De eerste koning van Israël was Saul. Saul was de zoon van Kish, een machtige man uit de stam Benjamin. Hij werd gekozen als koning door het volk van Israël nadat ze hadden gevraagd om een koning te hebben zoals de andere volkeren.
Saul was een indrukwekkende en imposante man, die hoofd en schouders boven iedereen uitstak. Hij was een dappere strijder en leidde het leger van Israël in vele succesvolle veldslagen tegen hun vijanden. Onder zijn leiding groeide het koninkrijk van Israël en werd het een machtige natie.
Echter, Saul begon langzaam zijn greep op de macht te verliezen. Hij werd overmoedig en ongehoorzaam aan God, waardoor hij zijn zegen verloor. Dit leidde uiteindelijk tot zijn ondergang en het einde van zijn koningschap.

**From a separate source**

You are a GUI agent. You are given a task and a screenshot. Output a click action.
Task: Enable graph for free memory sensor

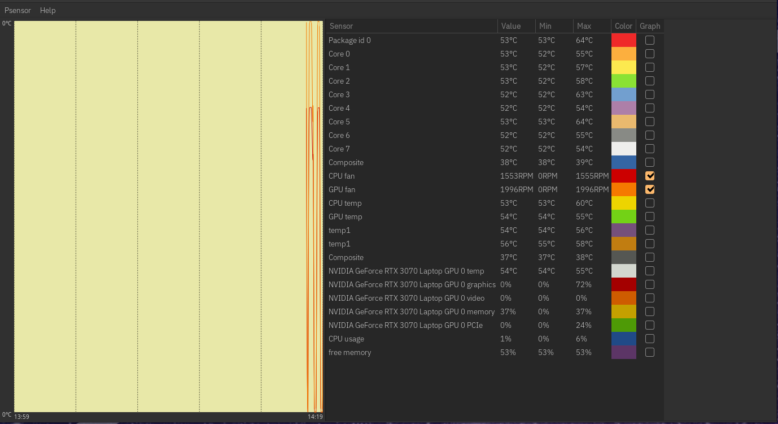[650, 352]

Na Saul werd David gekozen als koning van Israël. David was een man naar Gods hart en regeerde rechtvaardig en wijs. Hij wordt gezien als een van de grootste koningen van Israël en zijn koningschap wordt vaak gezien als het hoogtepunt van Israëls geschiedenis.
Hoewel Saul niet altijd een goed koning was, wordt hij nog steeds herinnerd als de eerste koning van Israël en als een belangrijke figuur in de geschiedenis van het Joodse volk. Zijn bewind markeerde het begin van de monarchie in Israël en legde de basis voor de koninkrijken die zouden volgen.